Impact of the 2012 Louisiana Legislative Session on Criminal Law—Part 2
Here is the remainder of my summaries of selected changes to the criminal law made during the 2012 Legislative Session. Note that this list is not complete; these are just the changes that appeared most important to me.
Substantive Criminal Law (Title 14)
HB 47, effective August 1, 2012, amends the Louisiana DWI law to provide a stiff new penalty for repeat offenders in some circumstances. Now, if someone commits a second DWI offense within one year of a first offense DWI, then he or she must spend at least 30 days in jail. The new law specifically provides that this 30 day jail term must be served “without benefit of probation, parole, or suspension of sentence.” That means that the defendant who finds himself in this position will have to serve at least 30 days in jail—there’s no getting around it.
HB 96, effective August 1, 2012, creates the crime of “online impersonation.” This new misdemeanor criminalizes stealing someone’s identity by opening an email or social networking account in that person’s name with “intent to harm, intimidate, threaten or defraud.” The penalty is a fine and 10 days to 6 months in jail.
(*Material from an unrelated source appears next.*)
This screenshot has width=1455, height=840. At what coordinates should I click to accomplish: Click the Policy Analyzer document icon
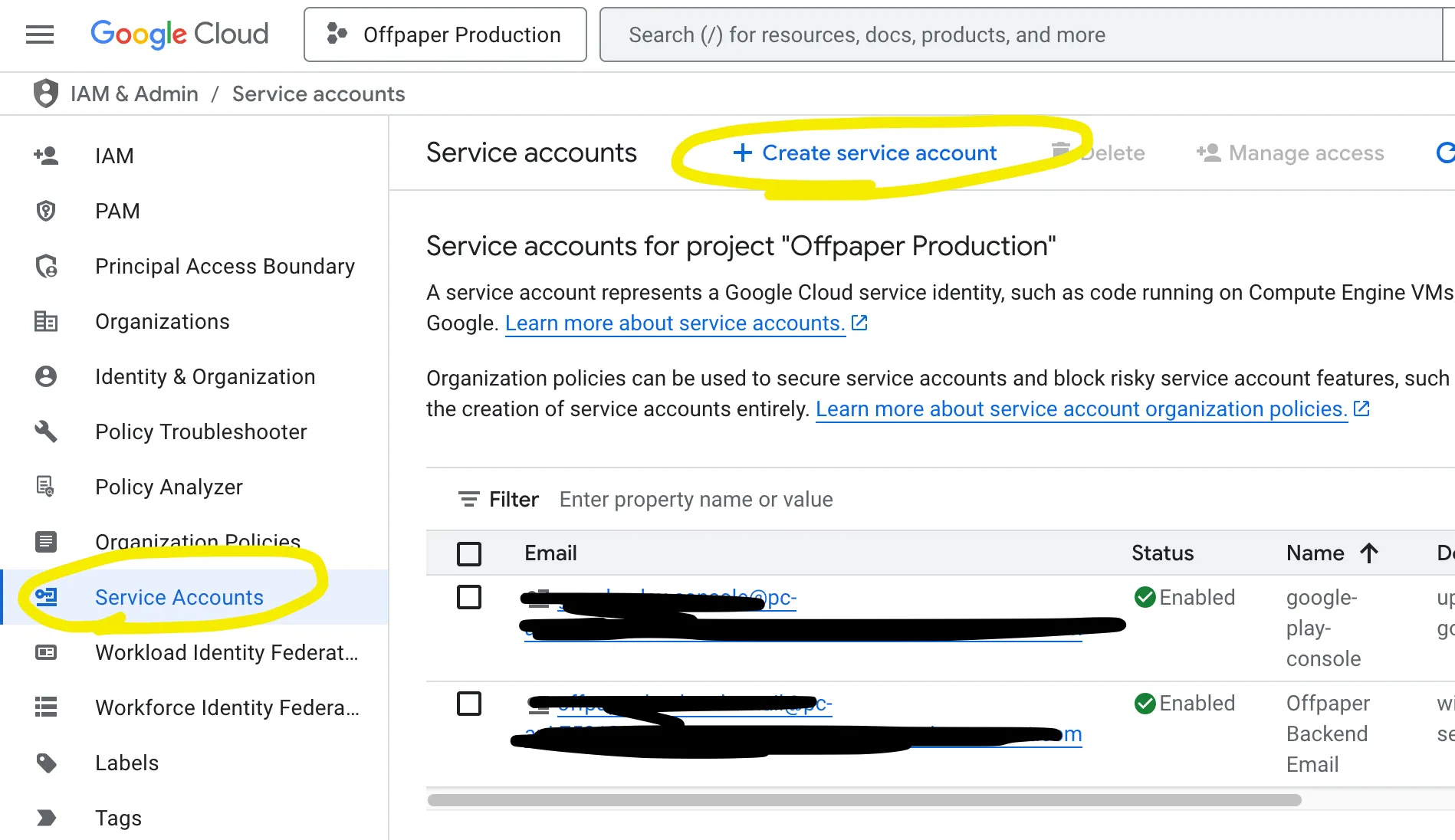(x=46, y=487)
HB 600, effective August 1, 2012, creates the crimes of failure to report a missing or deceased child (the new provisions are LA RS 14:403.7 and 403.8). This act appears to be in response to the verdict in the Casey Anthony case in Florida. Although perhaps laudable in some ways, the new laws contains some provisions that are potentially troubling. Specifically, under the new law, a parent can be found guilty of failing to report their child as missing if the parent does not know where the child is and has not had contact with him or her for 12 hours (if the child is under 13) or 24 hours (if the child is older than 13). The act also contains stiff penalty provisions: If the child is harmed during the time the parent has not reported them missing, then the parent faces up to 10 years in prison without the possibility of parole, probation, or suspension of sentence. If the child is killed during the relevant period, then the parent faces a mandatory minimum 2 years in prison and up to 50 years. These seem like pretty stiff consequences for what could be honest mistakes by otherwise good parents.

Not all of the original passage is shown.